EXCERPT:
[Start of Attachment]
In The Secret of the Codex (releasing August 28th, pinch me!), Grady McGready comes on the scene just as Kayla's about to make an exciting discovery. They've seen each other at work—they work in the same department at the University of Central Florida, after all—but they've not interacted much. So when Kayla invites him to join in her discovery, just the two of them, sparks start to fly...

Grady is perfect for Kayla in all the right ways, and this fact becomes clear throughout their journey. He grounds her when her world is crashing down, he holds her when she needs to be held, and he doesn't push her when she needs time. I wanted to write the perfect guy, but one who stills has flaws. Because #reallife.
[End of Attachment]
GIVEN MATERIAL:
[Start of Attachment]
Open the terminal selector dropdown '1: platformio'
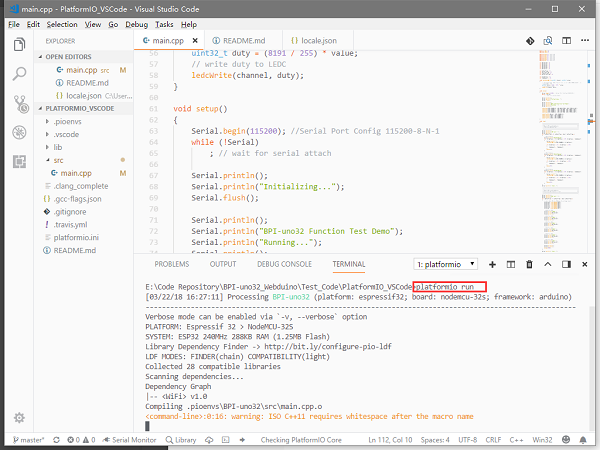 click(x=444, y=264)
[End of Attachment]
EXERCISE 1:
In the excerpt about The Secret of the Codex, where do Grady and Kayla both work?
EXERCISE 2:
Resume the excerpt about Grady and Kayla in The Secret of the Codex, starting after its last sentence.

OUTPUT 1:
In the same department at the University of Central Florida.

OUTPUT 2:
And #mushymoment: I hadn't met my husband when I wrote Grady, but I tell him often that he's my Grady—perfect for me in all the ways that matter. Somehow I feel my heart knew someone like that was possible for me—so I wrote Grady in anticipation of my husband.

Told you it'd be mushy. <3

Grady's a little complicated, too—but unfortunately we don't get to delve as much into his backstory in book 1 as we do Kayla's. But a little mystery is good, right? I'm sure we'll all find out more about him as the series progresses. (Book 2 is currently underway!)

So what do you think? If you've read the free excerpt on this site, how does my description compare to what you pictured in your head?